At the AIA National Convention in San Antonio on May 2, the AIA California Council issued an intriguing working definition of "Integrated Project Delivery." The goal of Integrated Project Delivery is to approach construction projects in a more collaborative way, taking advantage of technological tools such as Building Information Modeling. Click here to view the document published by the AIACC.
Integrated Project Delivery calls for earlier and on-going cooperation among all stakeholders on a construction project, including the owner, architect, contractor, subcontractors, suppliers, equipment manufacturers, system integrators and lenders. One key of the Integrated Project Delivery is creating compensation structures that rewards "best for project" behavior.
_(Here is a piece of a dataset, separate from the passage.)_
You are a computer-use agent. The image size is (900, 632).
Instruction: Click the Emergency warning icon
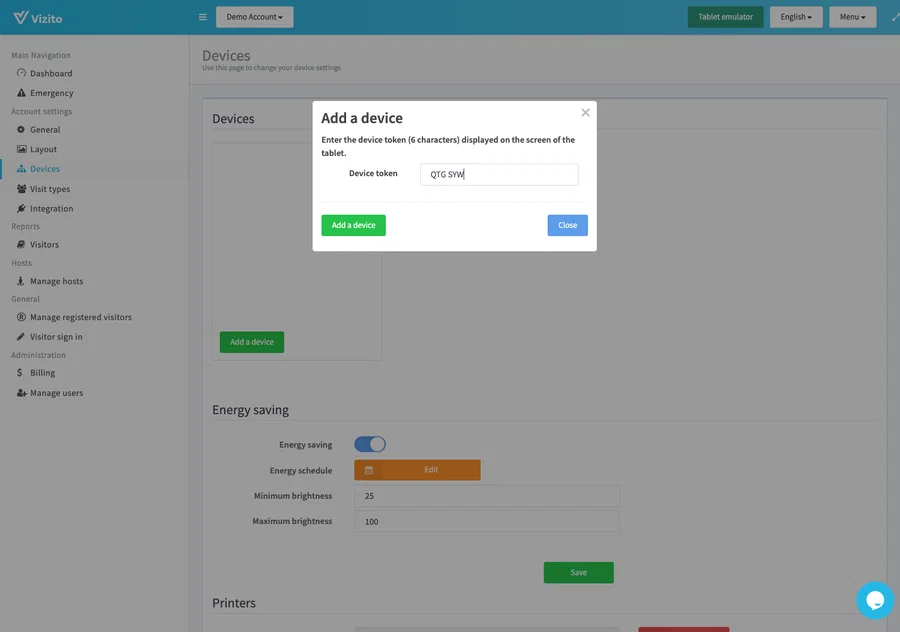click(x=21, y=93)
Here is the working definition of "Integrated Project Delivery," which will be elaborated on in later phases of the document:
Integrated Project Delivery ("IPD") is a project delivery approach that integrates people, systems, business structures and practices into a process that collaboratively harnesses the talents and insights of all participants to reduce waste and optimize efficiency through all phases of design, fabrication and construction.
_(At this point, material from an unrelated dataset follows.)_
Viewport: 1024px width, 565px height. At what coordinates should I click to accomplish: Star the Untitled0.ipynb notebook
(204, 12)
IPD principles can be applied to a variety of contractual arrangements and IPD teams will usually include members well beyond the basic triad of owner, architect and contractor. At a minimum though, an Integrated Project includes tight collaboration between the owner, the architect, and the general contractor ultimately responsible for the construction of the project, from early design through project handover.
The collaborative approach of IPD is both groundbreaking and laudable. It will be interesting to see how soon this approach might be utilitized.